In einem fernen, warmen Land bricht eines Abends nach einem langen Marsch in einem kleinen Dorf am Rande der Wüste ein Kamel unter einer Last zusammen. Es steht nicht mehr auf, bleibt einfach am Boden liegen. Die Bewohner des Dorfes kommen zusammen und kümmern sich um das erschöpfte Kamel, nehmen ihm die Last ab und versorgen es. Dann sitzen sie am Abend um ein Feuer und beraten, warum das Kamel zusammengebrochen ist. „Die Last war einfach zu schwer!“ meinte ein schmächtiger Mann. „Das Kamel war zu schwach“, war die Ansicht eines Anderen. Und eine Frau sagte: „Dieser lange Marsch war zuviel!“ Sie rätseln noch lange, was der Grund sei für den Zusammenbruch. Bis der Dorfälteste, der mit geschlossenen Augen lange geschwiegen hat, seine Stimme erhebt: „Dieser Marsch mit dieser Last war für dieses Kamel zu schwer.“ Die Dorfbewohner nicken andächtig und verabschieden sich voneinander für die Nacht.
Wenn jemand zusammenbricht, sei es nun ein Kamel oder ein Mensch, stellen wir uns häufig diese Frage. Ist es der lange Marsch, sollen oder müssen wir unsere Ziele verändern und mehr Selbstfürsorge tun? Ist es die schwere Last, tragen wir zu viel an Belastungen, Sorgen und Schicksalsschlägen? Liegt es an der Konstitution des Kamels? Wie können wir uns stärken? Was können wir tun, dass das Kamel nicht zusammenbricht?

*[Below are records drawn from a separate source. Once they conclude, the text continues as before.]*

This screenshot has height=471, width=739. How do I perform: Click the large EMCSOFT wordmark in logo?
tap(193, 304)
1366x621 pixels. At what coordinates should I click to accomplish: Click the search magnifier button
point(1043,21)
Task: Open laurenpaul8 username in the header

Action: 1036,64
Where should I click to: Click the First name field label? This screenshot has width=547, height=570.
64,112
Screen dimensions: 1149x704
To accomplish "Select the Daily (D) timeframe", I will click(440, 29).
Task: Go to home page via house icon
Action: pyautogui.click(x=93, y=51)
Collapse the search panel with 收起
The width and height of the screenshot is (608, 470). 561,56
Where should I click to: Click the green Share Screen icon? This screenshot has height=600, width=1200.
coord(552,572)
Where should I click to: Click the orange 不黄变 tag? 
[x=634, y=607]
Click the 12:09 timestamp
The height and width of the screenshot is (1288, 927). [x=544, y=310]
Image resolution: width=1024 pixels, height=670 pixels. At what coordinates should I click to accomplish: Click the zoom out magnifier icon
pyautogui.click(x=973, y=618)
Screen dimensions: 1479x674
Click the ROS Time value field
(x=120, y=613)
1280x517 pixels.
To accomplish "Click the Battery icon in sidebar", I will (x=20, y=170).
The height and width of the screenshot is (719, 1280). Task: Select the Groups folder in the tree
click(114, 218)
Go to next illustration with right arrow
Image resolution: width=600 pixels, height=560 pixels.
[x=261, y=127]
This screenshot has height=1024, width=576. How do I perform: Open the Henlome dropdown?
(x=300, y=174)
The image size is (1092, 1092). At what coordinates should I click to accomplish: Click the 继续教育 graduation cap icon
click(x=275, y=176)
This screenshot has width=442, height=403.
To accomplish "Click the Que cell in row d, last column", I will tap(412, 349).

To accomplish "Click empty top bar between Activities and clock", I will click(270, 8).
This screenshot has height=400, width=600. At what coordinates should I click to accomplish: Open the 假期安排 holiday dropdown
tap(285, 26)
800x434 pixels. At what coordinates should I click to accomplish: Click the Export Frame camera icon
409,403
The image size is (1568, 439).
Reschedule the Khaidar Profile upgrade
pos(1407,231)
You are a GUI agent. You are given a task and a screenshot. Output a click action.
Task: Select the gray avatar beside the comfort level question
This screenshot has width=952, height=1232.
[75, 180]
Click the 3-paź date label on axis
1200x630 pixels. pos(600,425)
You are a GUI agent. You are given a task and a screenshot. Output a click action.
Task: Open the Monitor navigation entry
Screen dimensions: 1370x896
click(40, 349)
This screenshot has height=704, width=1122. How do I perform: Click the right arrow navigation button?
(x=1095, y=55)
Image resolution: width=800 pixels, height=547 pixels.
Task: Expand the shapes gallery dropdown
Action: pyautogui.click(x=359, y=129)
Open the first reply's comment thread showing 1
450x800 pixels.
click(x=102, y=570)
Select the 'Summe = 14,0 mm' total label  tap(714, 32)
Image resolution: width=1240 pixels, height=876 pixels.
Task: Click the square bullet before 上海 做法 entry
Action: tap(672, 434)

Wir Hypnosetherapeuten sind es gewohnt, uns um andere zu kümmern, für Menschen da zu sein, mit ihnen zusammen an ihren Anliegen zur arbeiten, ihnen ein offenes Ohr für Sorgen und Nöte zu leihen. Wenn dann noch ein langer Marsch in Form von ehrgeizigen Zielen dazu kommt oder die Last durch Belastungen in der eigenen Familie oder Partnerschaft allzu schwer wird, kann es für das Kamel oder die Hypnosetherapeutin auch mal kritisch werden.
Im Seminar „Selbstfürsorge und Supervision“ haben die TeilnehmerInnen Gelegenheit darüber zu reflektieren wie sich Kamel, Marsch und Last in einer langfristig tragfähigen Balance halten. Wir lernen praktische Anwendungen kennen, die wir im Praxisalltag für unsere Psychohygiene einsetzen können, damit wir abends die Sorgen unserer Klienten nicht mit nach Hause tragen und eine gute Trennung von Arbeit und Privatem möglich ist. Weitere Bausteine der Selbstfürsorge sind das bewusste Einplanen von kleinen und grösseren Pausen und das Sich-selbst-Sorge-tragen in körperlicher und seelischer Hinsicht. Im Supervisionsteil dieses neuen IGM Seminars haben wir Gelegenheit uns über schwierige oder belastende Fälle auszutauschen und neue Ideen zur Behandlung zu bekommen, sowie die Gegenübertragung zu erkennen.